Gomez-Marcos, MA, Gomez-Sanchez, L, Patino-Alonso, MC, Recio-Rodriguez, JI, Gomez-Sanchez, M, Rigo, F, Marti, R, Agudo-Conde, C, Maderuelo-Fernandez, JA, Ramos, R, et al
PloS one. 2019;(1):e0209992
Abstract
BACKGROUND Obesity increases mortality, and is linked to cardiovascular diseases and metabolic syndrome (MetS). Therefore, the purpose of this study was to analyze the ability of different adiposity indices to identify subjects with MetS among people with intermediate cariovascular risk. MATERIALS AND METHODS The cross-sectional study involved 2478 subjects, recruited by the MARK study. Adiposity measures: general adiposity by body mass index (BMI), central adiposity by waist-to-height ratio (WHtR), fat mass percent by the Clínica Universidad de Navarra-body adiposity estimator (CUN-BAE), percentage of body fat and of visceral adipose tissue by body roundness index (BRI) and visceral obesity and general adiposity with body shape index (ABSI).
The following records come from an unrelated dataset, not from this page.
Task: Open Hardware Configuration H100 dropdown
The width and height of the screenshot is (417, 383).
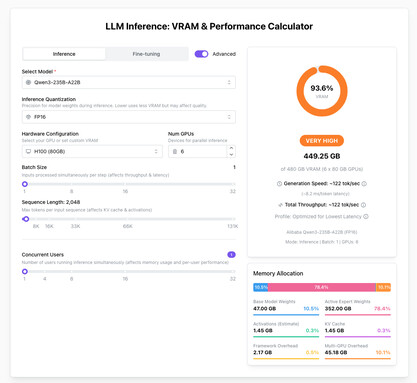Action: 92,151
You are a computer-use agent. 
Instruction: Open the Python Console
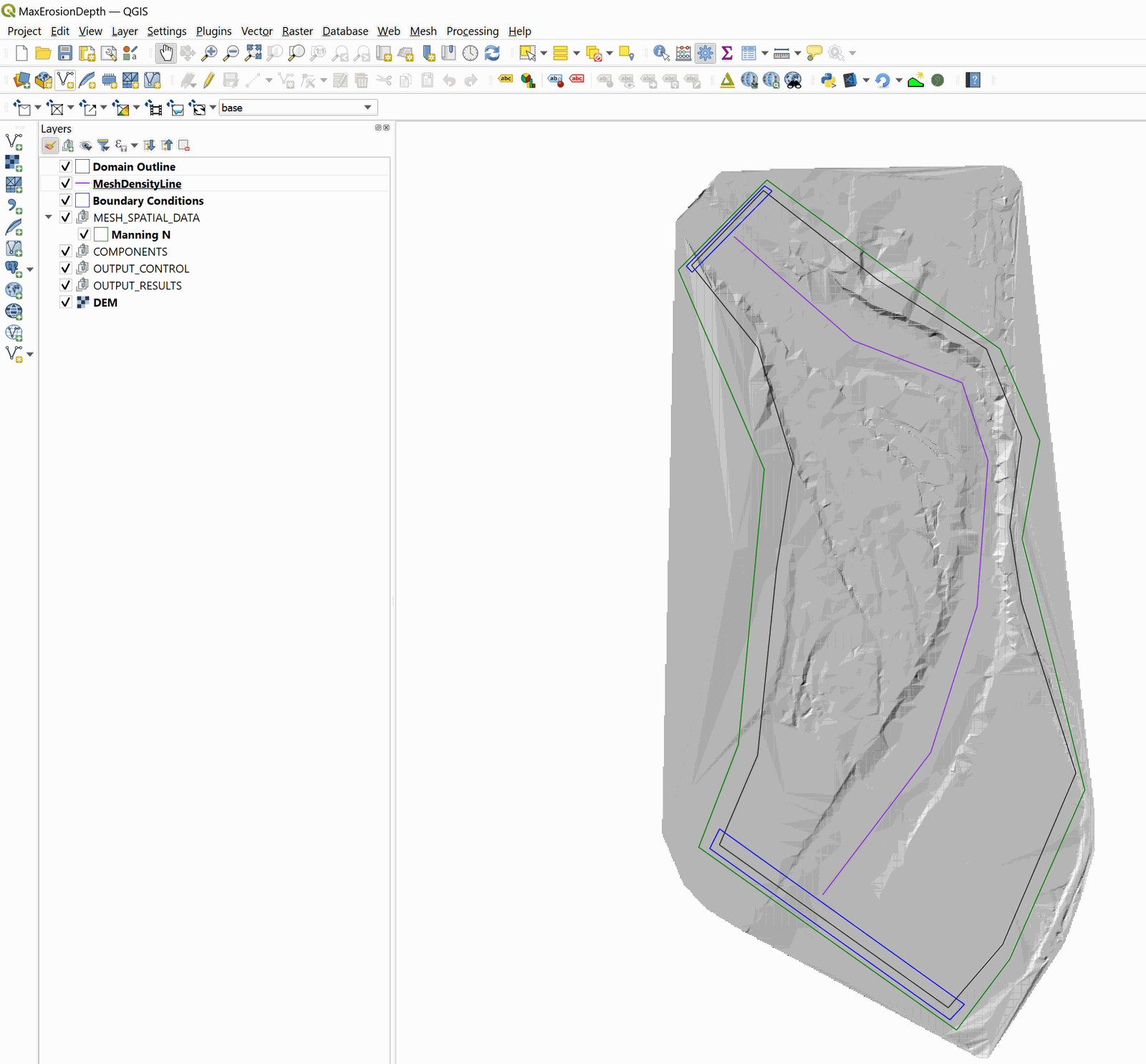coord(829,80)
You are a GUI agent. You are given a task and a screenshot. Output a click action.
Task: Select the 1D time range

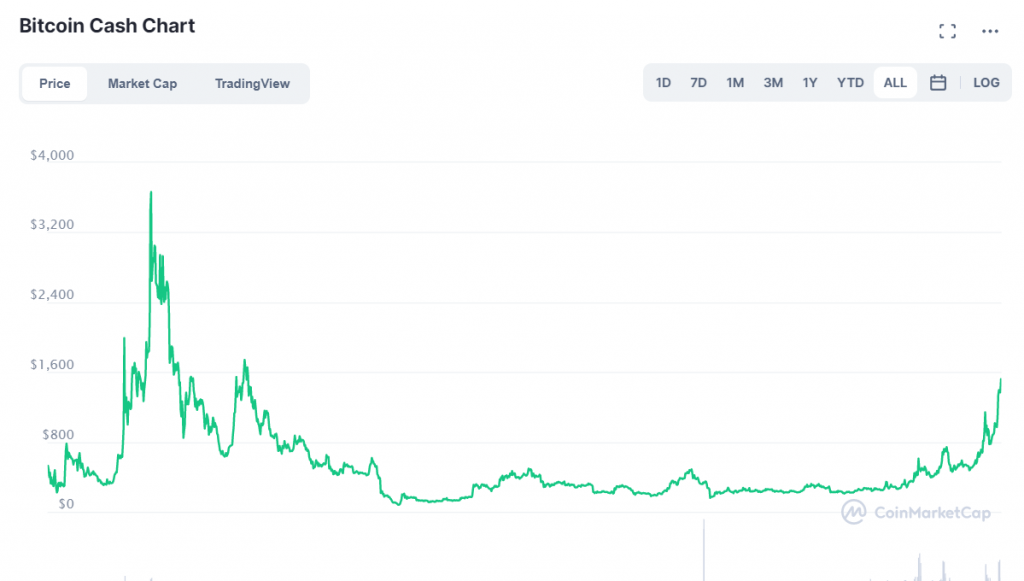(x=663, y=82)
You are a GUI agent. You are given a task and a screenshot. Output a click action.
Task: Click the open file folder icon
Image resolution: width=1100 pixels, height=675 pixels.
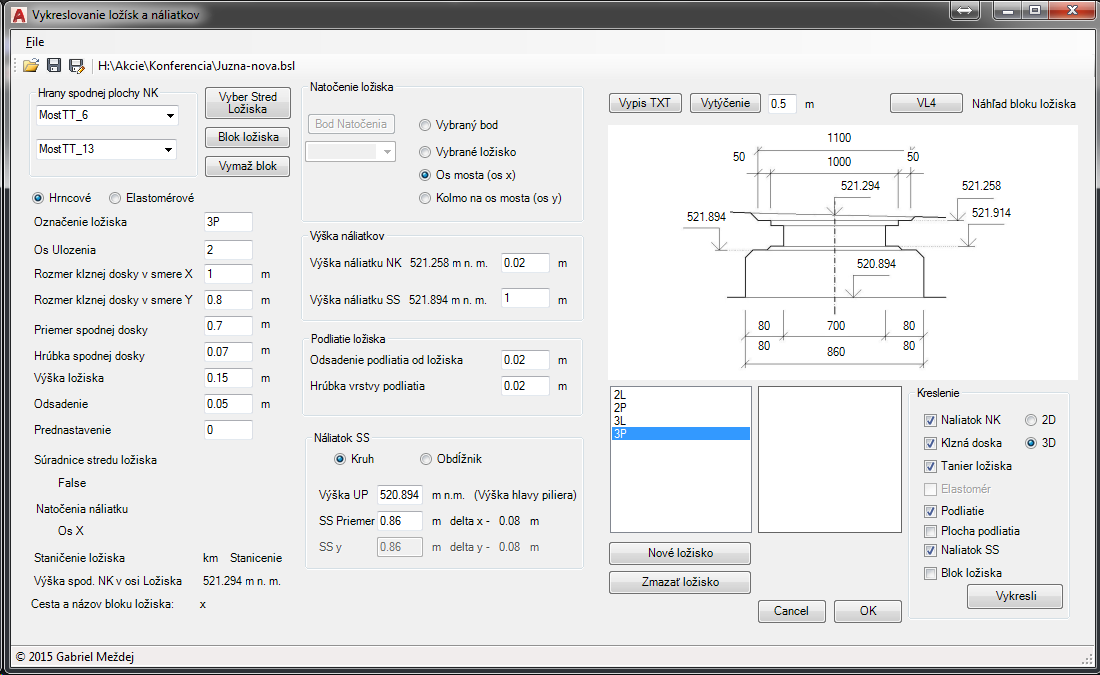click(x=31, y=66)
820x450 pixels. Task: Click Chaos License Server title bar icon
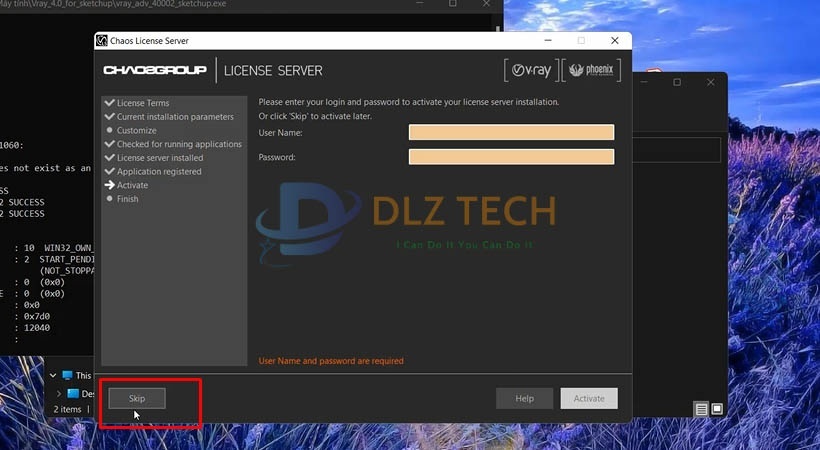102,40
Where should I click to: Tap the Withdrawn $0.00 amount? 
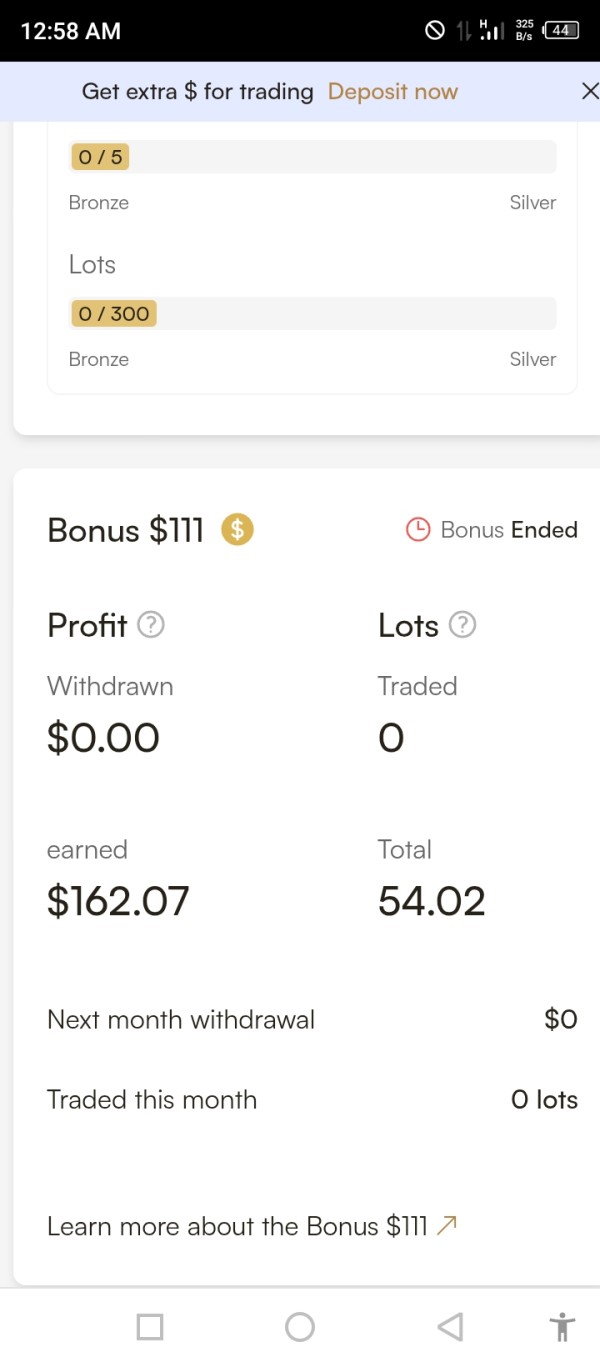103,738
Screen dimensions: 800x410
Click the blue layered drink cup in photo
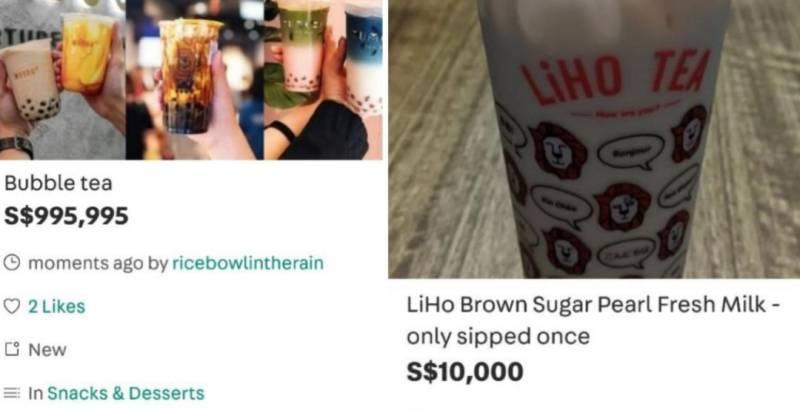[364, 56]
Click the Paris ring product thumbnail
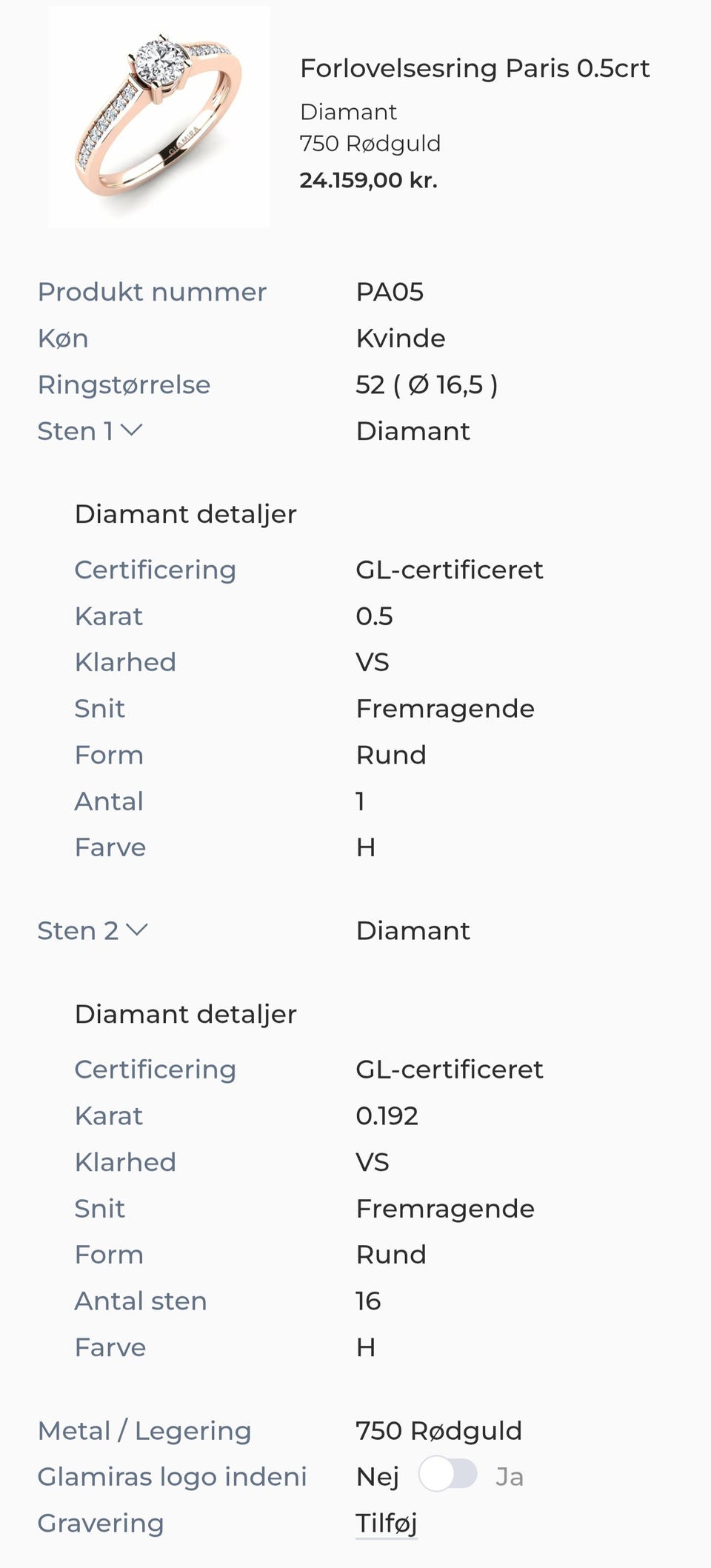711x1568 pixels. click(x=159, y=116)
The diagnosis of MetS was made in accordance with the criteria established in the international consensus of the Joint Scientific Statement National Cholesterol Education Program III. RESULTS The highest correlation coefficients were obtained by the glycemic components (HbA1c and FPG) of the MetS and ranged from 0.155 to 0.320. The exception was ABSI, which showed lower values in the global analysis and in the males. Values of the area under the ROC curve with the adiposity indices ranged from 0.773 with the BMI in males to 0.567 with ABSI in males. In the logistic regression analysis, all adiposity factors, except ABSI, showed similar OR values of MetS after adjusting for possible confounding factors. In the global analysis, the adiposity index that showed a highest OR of MetS was CUN-BAE (OR 5.50; 95% CI 4.27-7.09). In the analysis by gender, the highest ORs were BMI in males (OR 5.98; 95% CI 4.70-7.60) and both WHtR and BRI in females (OR 4.15; 95% CI 3.09-5.58). CONCLUSION All adiposity indices, except for ABSI, show an association with MetS and similar ability to detect subjects with MetS among people with intermediate cariovascular risk.